# Overnight spot near Portsmouth.



## Flipperdipper (Feb 8, 2018)

Brittany Ferries have cancelled their inaugural sailing from Cork to Santander on May 2nd :angryfire: We now have to travel via landbridge Rosslare - Fishguard, Portsmouth - Santander. Any recommendations for a safe overnight stop within a couple of hours of Portsmouth would be appreciated. Thanks in advance.


----------



## caulkhead (Jul 25, 2007)

Port Solent has been used by many on here over the years. Pubs and restaurants on hand and although you are not supposed to overnight, the security guards seem relaxed about it. Never heard of anyone saying they were turned away. It may be a bit too close to Portsmouth for you though. It's literally about 15 minutes down the M275 to the ferry terminal.


----------



## Spacerunner (Mar 18, 2006)

D-day museum carpark. It's an official overnight facility for motorhomes. There are public toilets onnsitecand the plod check throughout the night. It's situated at Southsea and very sheltered from the weather. We've overnighted there and it's usually very quiet.
Alternately Portsdown Hill. In spite of its reputation it is safe and peaceful. Mick's Monster burgers in attendance all night and splendid views over Portsmouth to the Isle of Wight.
Or....Hayling Island beach. Arrive after 1800hrs and don't pay the stoopid asking price. Good fish 'n' chips at East Beach carpark.


----------



## nidge1 (Jul 26, 2009)

caulkhead said:


> Port Solent has been used by many on here over the years. Pubs and restaurants on hand and although you are not supposed to overnight, the security guards seem relaxed about it. Never heard of anyone saying they were turned away. It may be a bit too close to Portsmouth for you though. It's literally about 15 minutes down the M275 to the ferry terminal.

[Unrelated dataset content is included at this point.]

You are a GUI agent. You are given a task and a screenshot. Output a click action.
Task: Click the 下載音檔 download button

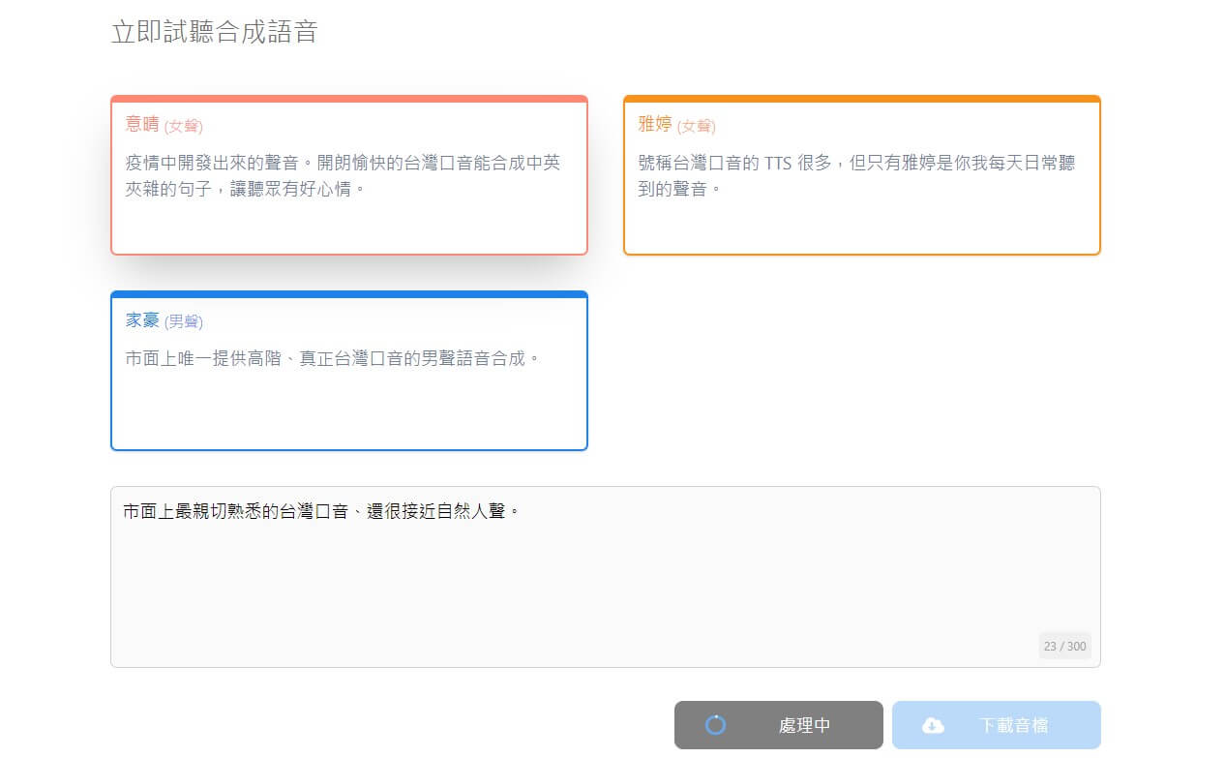[x=996, y=725]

I'll second that! Just make sure you stay in the shopping centre car park and not the sailing club car park a little further on. We got moved on by a very stern attendant. Although we told him we weren't overnighting and we're catching the 11 ish pm ferry he was adamant that it was a no go area. The car park was virtually empty but he said the sailing boys needed it early morning for parking. Must be a lot of very early sailing boys I thought !!!:laugh::laugh::laugh:

Nidge


----------



## Flipperdipper (Feb 8, 2018)

Thanks guys, I had a good look on the map and decided to go with Spacerunner's suggestion. D day museum it is and next morning we'll get a look at the Mary Rose and HMS Warrior. :smile2:


----------



## caulkhead (Jul 25, 2007)

Flipperdipper said:


> Thanks guys, I had a good look on the map and decided to go with Spacerunner's suggestion. D day museum it is and next morning we'll get a look at the Mary Rose and HMS Warrior. :smile2:


https://www.ukmotorhomes.net/uk-stopovers/uk-stopover-news/d-day-museum-portsmouth

The link above suggests that overnighting is no longer permissible at the D Day museum carpark. I wonder if anyone has personal, recent experience?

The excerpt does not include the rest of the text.